_Problem details_. Go through the material below, find each line with the word "width", and copy those lines.

_Dataset extract_.
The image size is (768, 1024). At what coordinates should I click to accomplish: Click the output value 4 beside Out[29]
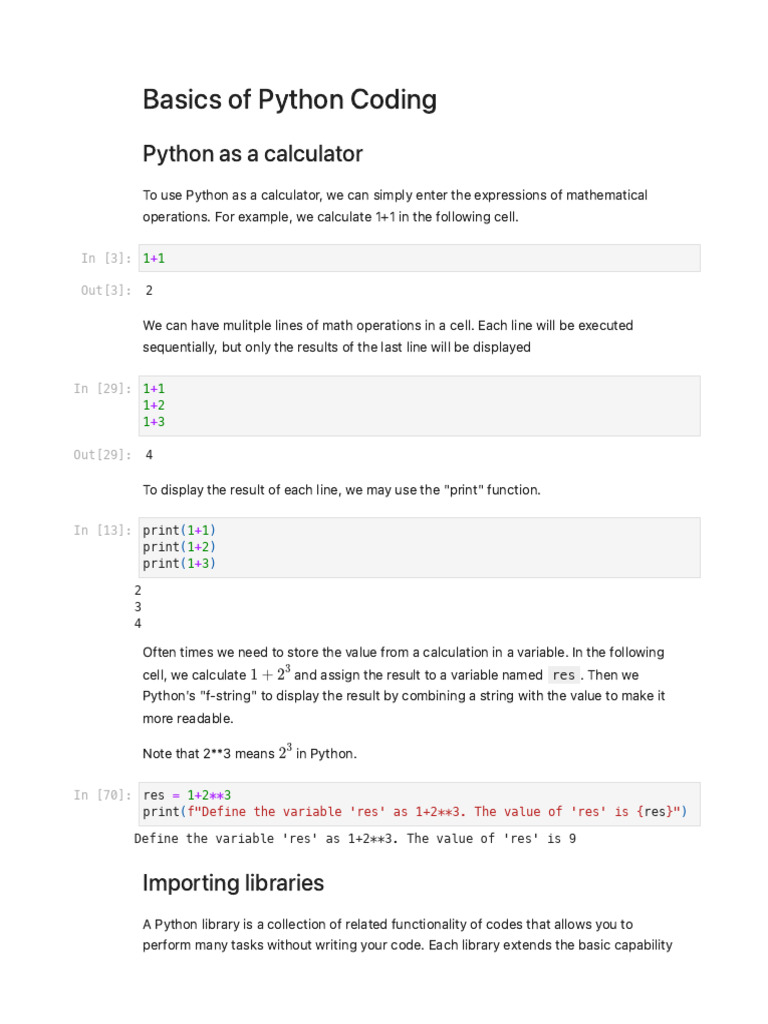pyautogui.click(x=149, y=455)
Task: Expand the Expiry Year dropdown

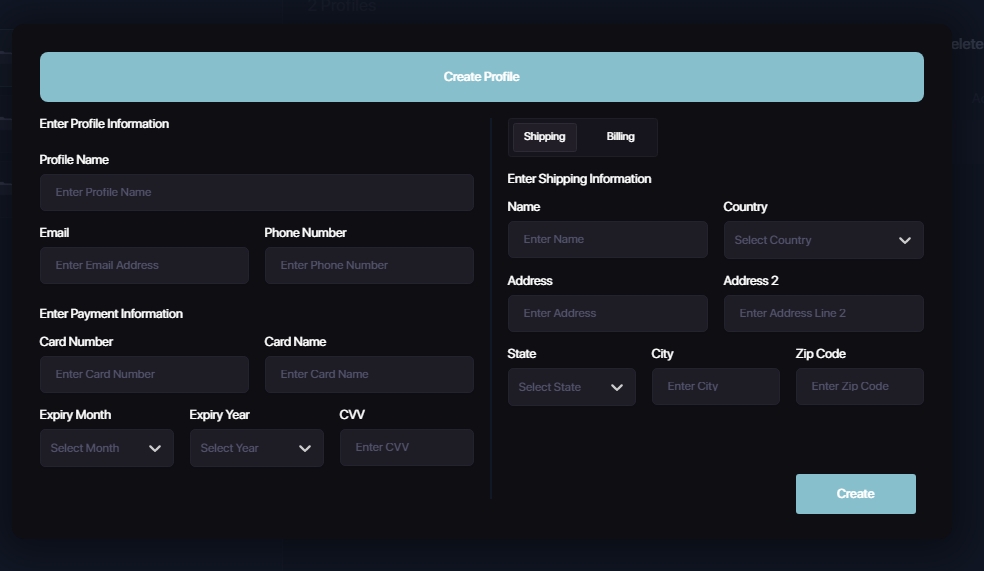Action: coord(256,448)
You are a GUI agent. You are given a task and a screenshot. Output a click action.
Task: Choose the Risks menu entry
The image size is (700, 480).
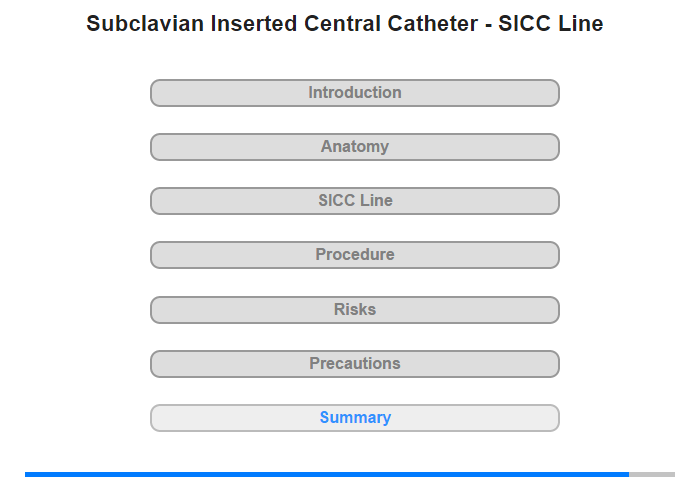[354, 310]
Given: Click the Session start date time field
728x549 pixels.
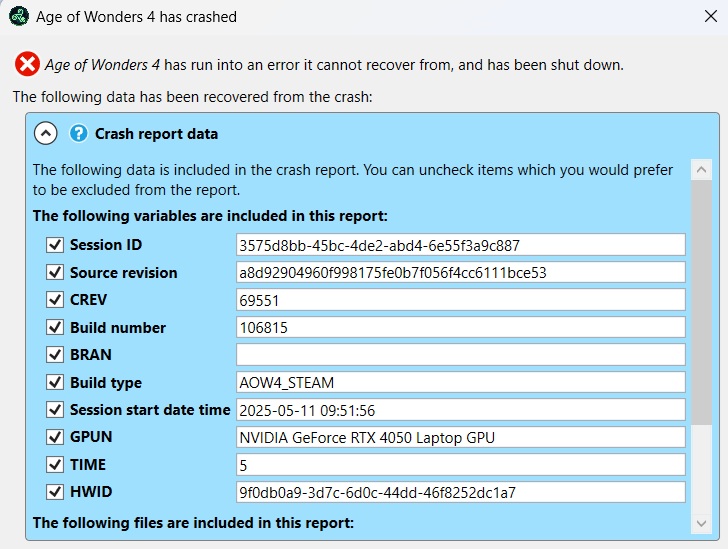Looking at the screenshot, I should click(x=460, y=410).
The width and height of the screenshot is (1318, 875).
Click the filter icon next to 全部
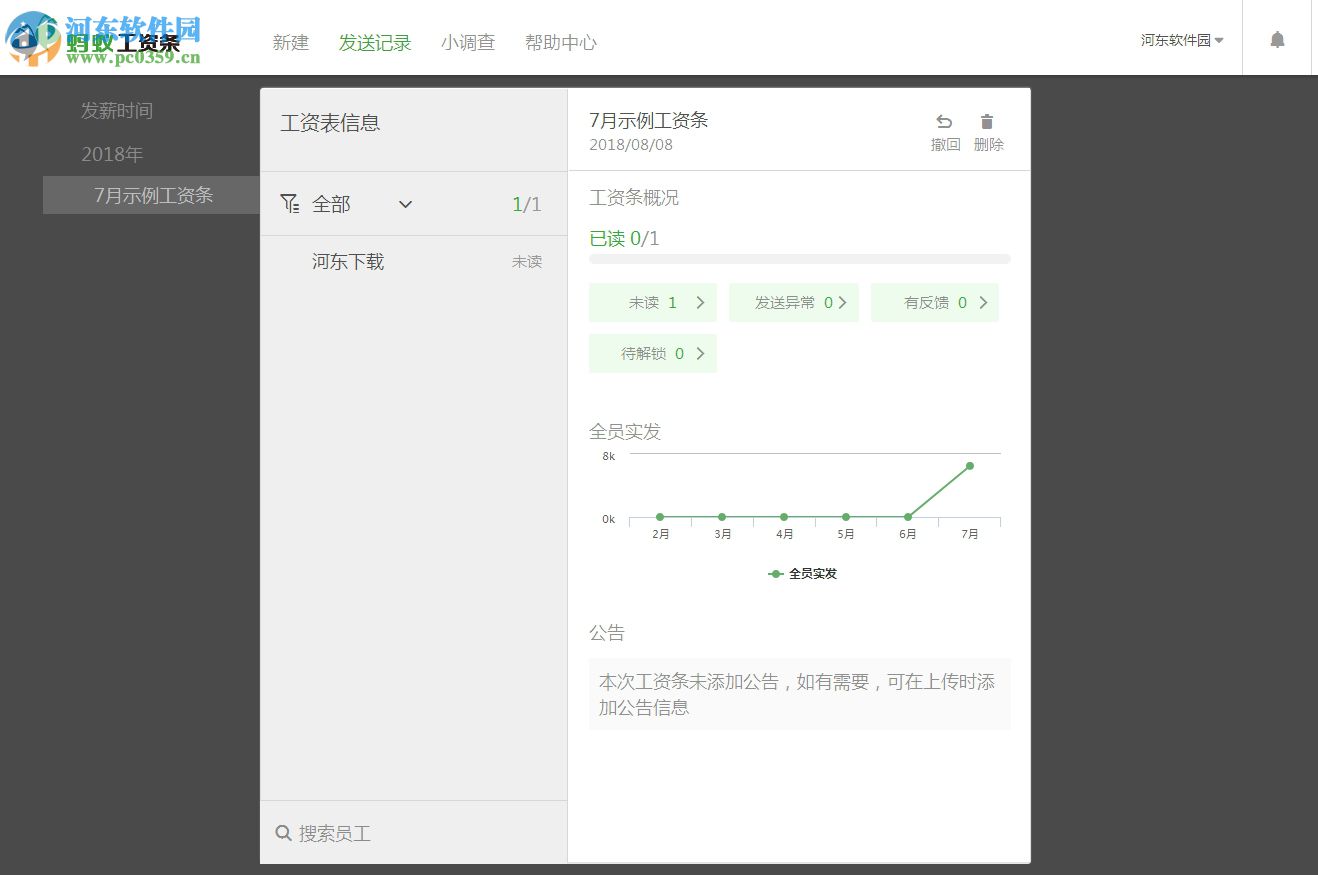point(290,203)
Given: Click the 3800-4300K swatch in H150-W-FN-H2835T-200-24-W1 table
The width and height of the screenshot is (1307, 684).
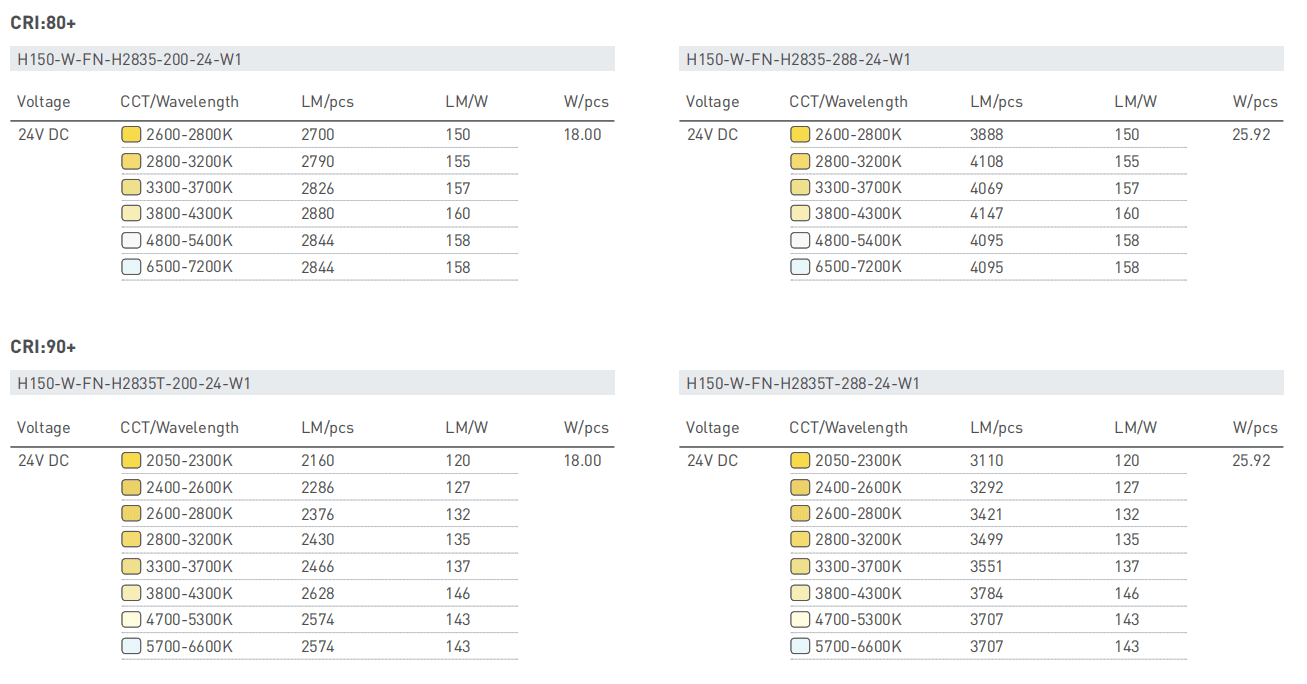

_Reply to the task_.
The width and height of the screenshot is (1318, 875).
The width and height of the screenshot is (1307, 684).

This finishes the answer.